Dazi USA e instabilità: il Presidente Pozza invita a guardare oltre l’America

Presidente Mario Pozza, i dazi introdotti e poi in parte sospesi per 90 giorni dal Presidente Donald Trump, se entreranno in vigore, colpiranno duramente anche le nostre esportazioni e le eccellenze artigianali venete e locali.
Secondo lei, in questo nuovo “disordine globale” è finita l’era della globalizzazione?
Considerate le tensioni geopolitiche internazionali e le azioni protezionistiche di alcuni Paesi si deve prendere atto che l’integrazione economica a livello globale sembra stia entrando in un periodo di crisi o comunque rallentando e oggi non è facile prevederne il futuro.
Indubbiamente la “guerra” dei dazi innescata dalle scelte del Presidente degli Stati Uniti Trump rende oggi incerta l’esportazione dei nostri prodotti negli USA.

Dal suo osservatorio, come stanno reagendo le imprese venete e bellunesi a questa imprevista decisione che ha creato instabilità nei mercati a livello internazionale e grande preoccupazione per i contraccolpi sulla nostra esportazione?
Il mercato degli Stati Uniti è per la Provincia di Belluno il più importante sbocco commerciale estero con vendite di oltre 930 milioni di euro, in particolare grazie al settore dell’occhialeria che ne rappresenta ben il 94% del totale.

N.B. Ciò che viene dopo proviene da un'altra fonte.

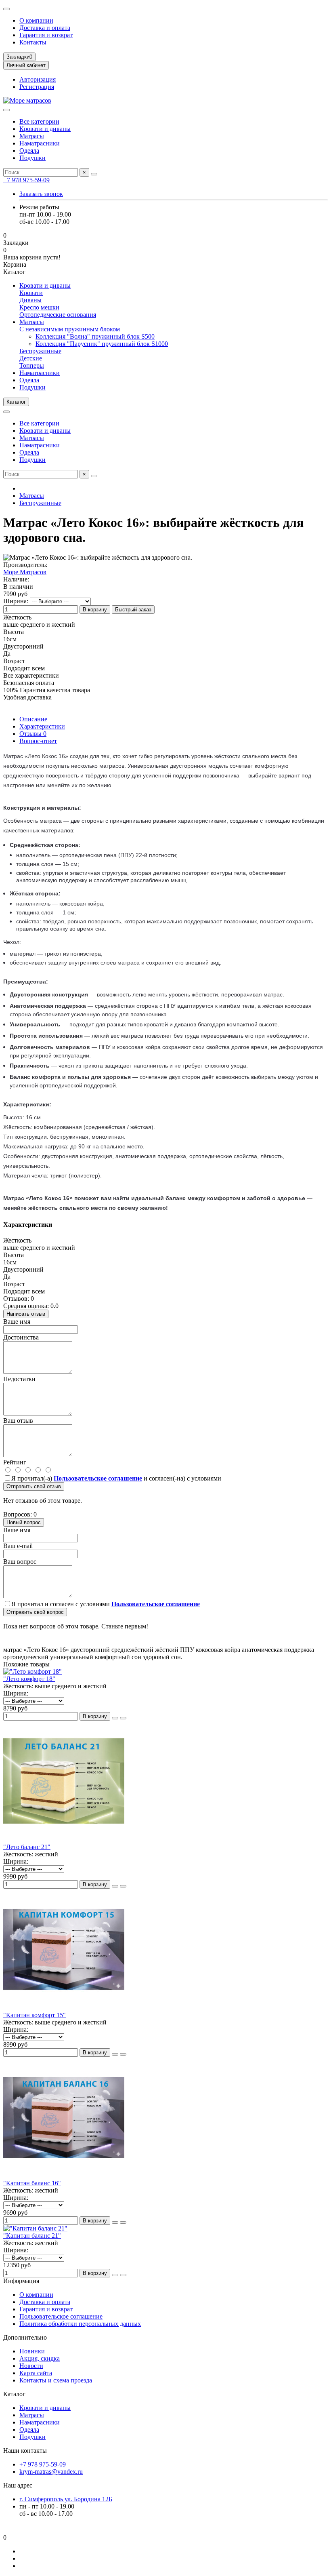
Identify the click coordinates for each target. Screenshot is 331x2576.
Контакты (32, 42)
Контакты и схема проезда (55, 2380)
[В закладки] (123, 1718)
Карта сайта (35, 2373)
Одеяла (29, 150)
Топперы (31, 365)
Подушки (32, 157)
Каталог (14, 2394)
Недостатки (19, 1378)
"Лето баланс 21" (26, 1846)
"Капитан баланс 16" (32, 2183)
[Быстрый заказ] (115, 1718)
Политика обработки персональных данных (80, 2323)
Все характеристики (31, 675)
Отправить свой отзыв (33, 1486)
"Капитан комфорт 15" (34, 2015)
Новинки (32, 2351)
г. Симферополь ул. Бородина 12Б (65, 2499)
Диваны (30, 300)
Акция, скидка (39, 2358)
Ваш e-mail (18, 1545)
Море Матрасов (24, 572)
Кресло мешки (39, 307)
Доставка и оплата (44, 27)
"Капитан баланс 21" (32, 2235)
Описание (33, 719)
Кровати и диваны (45, 128)
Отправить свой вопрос (35, 1612)
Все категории (39, 121)
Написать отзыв (25, 1314)
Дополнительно (25, 2337)
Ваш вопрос (19, 1561)
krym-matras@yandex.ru (51, 2471)
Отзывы (32, 733)
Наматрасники (39, 143)
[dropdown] (6, 9)
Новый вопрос (23, 1522)
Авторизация (37, 79)
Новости (31, 2365)
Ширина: (15, 601)
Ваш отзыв (18, 1420)
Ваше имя (16, 1321)
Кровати (31, 292)
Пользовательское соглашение (61, 2316)
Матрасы (31, 136)
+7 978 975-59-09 (26, 180)
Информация (21, 2280)
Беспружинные (40, 351)
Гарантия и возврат (46, 35)
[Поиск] (94, 174)
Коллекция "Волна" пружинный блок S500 (95, 336)
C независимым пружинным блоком (69, 329)
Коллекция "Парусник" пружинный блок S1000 (102, 343)
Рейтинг (14, 1462)
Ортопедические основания (57, 314)
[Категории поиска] (6, 110)
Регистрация (36, 86)
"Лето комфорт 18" (29, 1678)
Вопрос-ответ (38, 740)
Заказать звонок (41, 193)
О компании (36, 20)
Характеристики (42, 726)
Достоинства (21, 1337)
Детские (30, 358)
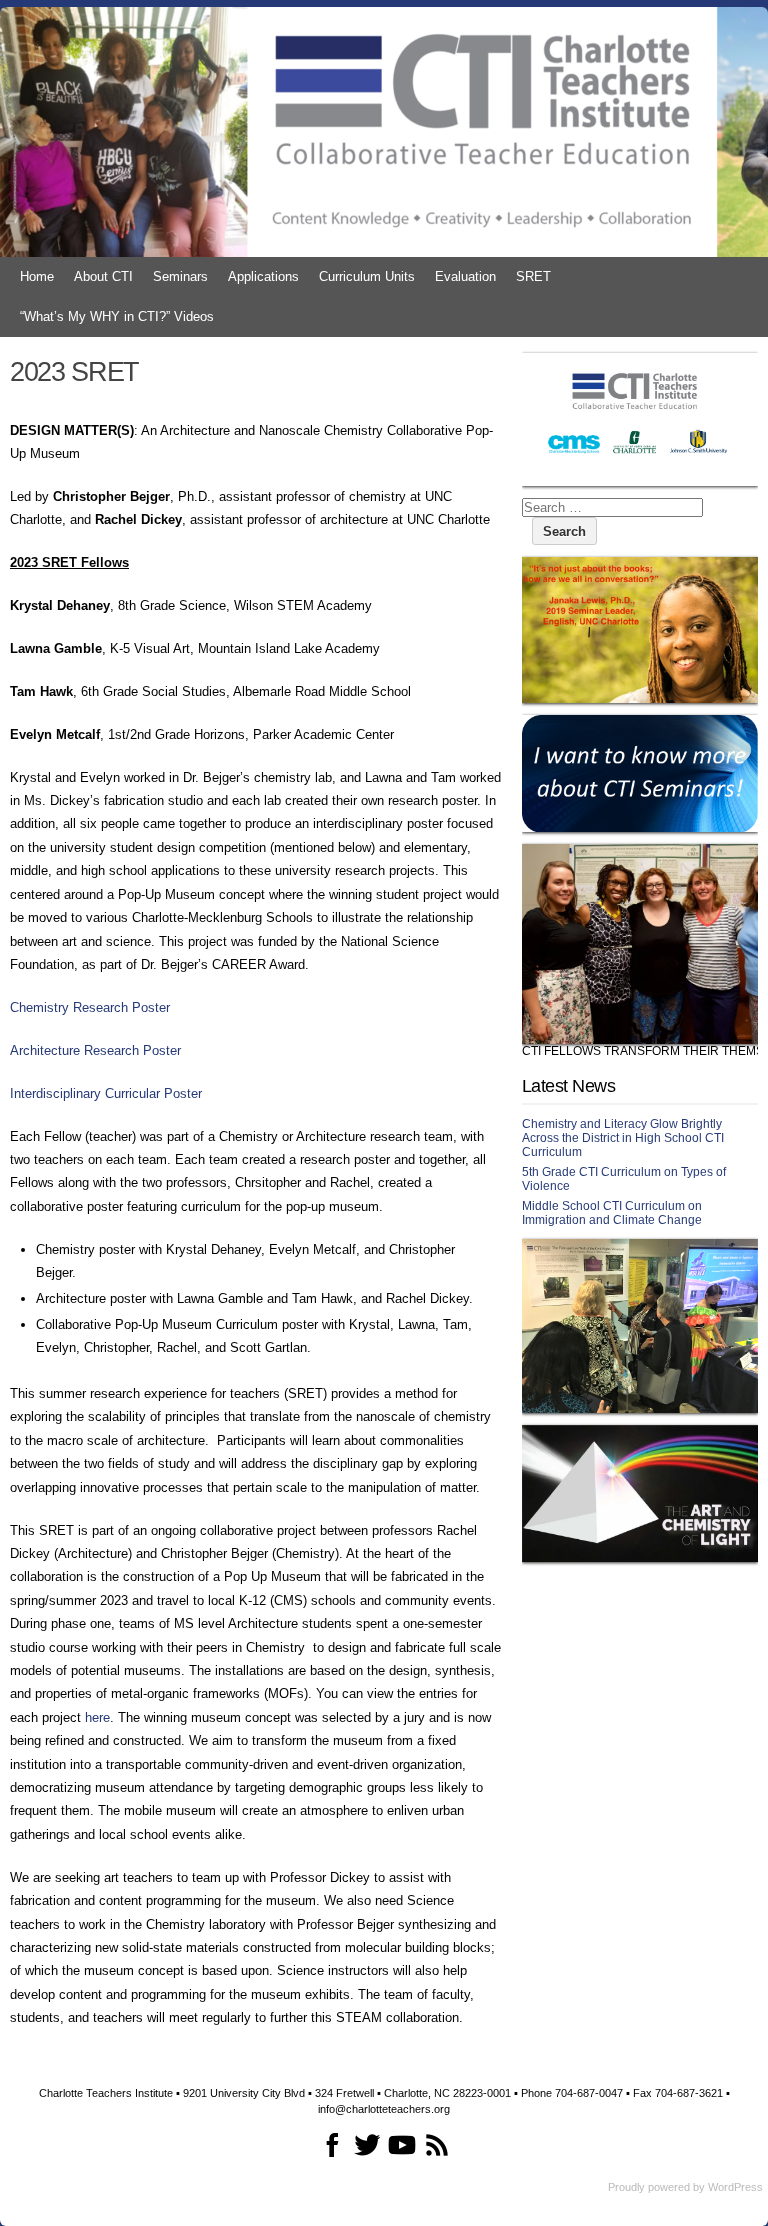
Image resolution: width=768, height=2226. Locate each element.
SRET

La seconda voce delle esportazioni bellunesi in questo Paese è rappresentata dai macchinari.
Le aziende manifatturiere guardano con preoccupazione a questi dazi che, se introdotti nei termini annunciati da Trump, potrebbero avere conseguenze significative sui settori interessati.
L’augurio che l’Europa e il Governo italiano riescano a trovare le giuste intese con gli Stati Uniti evitando l’imposizione di contromisure e ritorsioni sulle merci provenienti da questo Paese che non gioverebbero a nessuno.

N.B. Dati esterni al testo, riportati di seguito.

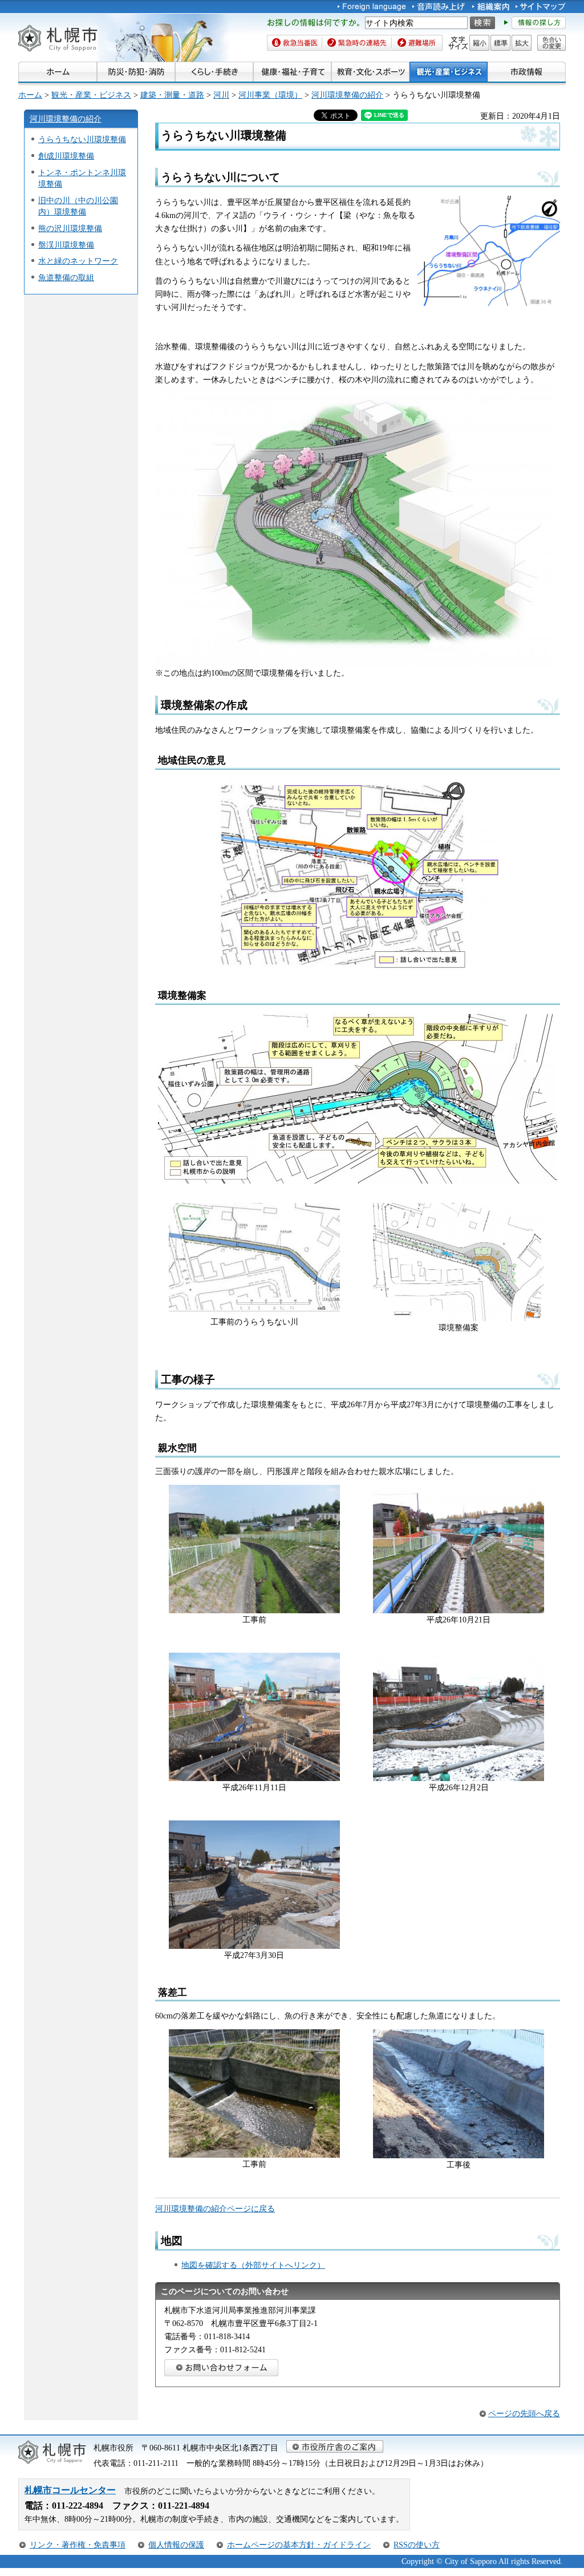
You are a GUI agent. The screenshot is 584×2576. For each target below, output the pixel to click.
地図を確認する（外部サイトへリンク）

Quali altri mercati ritiene siano maturi per le nostre esportazioni? Quali alternative ai mercati americani?
Il brand Made in Italy è il più ricercato al mondo e in questo brillano i prodotti veneti. Non a caso i nostri prodotti sono fra i più copiati e per questo siamo impegnati nella loro difesa.
Dobbiamo ripensare strategie e mercati di riferimento per il Made in Italy, puntando sulla diversificazione. Bisognerà guardare con maggiore interesse ai Paesi dell’Africa con il Piano Mattei, ma anche all’America Latina, all’Asia e all’India, uscendo dai mercati “domestici” europei. Nei Paesi emergenti c’è una popolazione in crescita e giovane. Ci sono spazi e nuove opportunità di mercato per i nostri prodotti e ciò lo si potrà fare attraverso la rete delle Camere di Commercio.
Pertanto, anche nella veste di rappresentante di Venicepromex e di Assocamerestero ho intrapreso recentemente delle missioni all’estero in America Latina e Centro America incontrando ambasciatori, consoli e rappresentanti del mondo economico per creare nuove opportunità di business per le nostre aziende.
Già abbiamo iniziato a operare su queste strade anche come Camera di Commercio di Treviso-Belluno/Dolomiti. Infatti, stiamo pianificando l’incontro del Foro PYMES (evento di dialogo Italo – Latinoamericano su politiche pubbliche, opportunità di business e le collaborazioni tecnologiche, focalizzato sulle micro, piccole e medie imprese e sullo sviluppo territoriale sostenibile) che si svolgerà ad ottobre. Sarà un’occasione unica per le imprese e gli operatori economici italiani con incontri B2B e B2C e con visite aziendali che si terrà nella prestigiosa sede di Castelbrando a Cison di Valmarino. Invito sin da ora le aziende interessate ad approfittare di questa grande opportunità.

E.C.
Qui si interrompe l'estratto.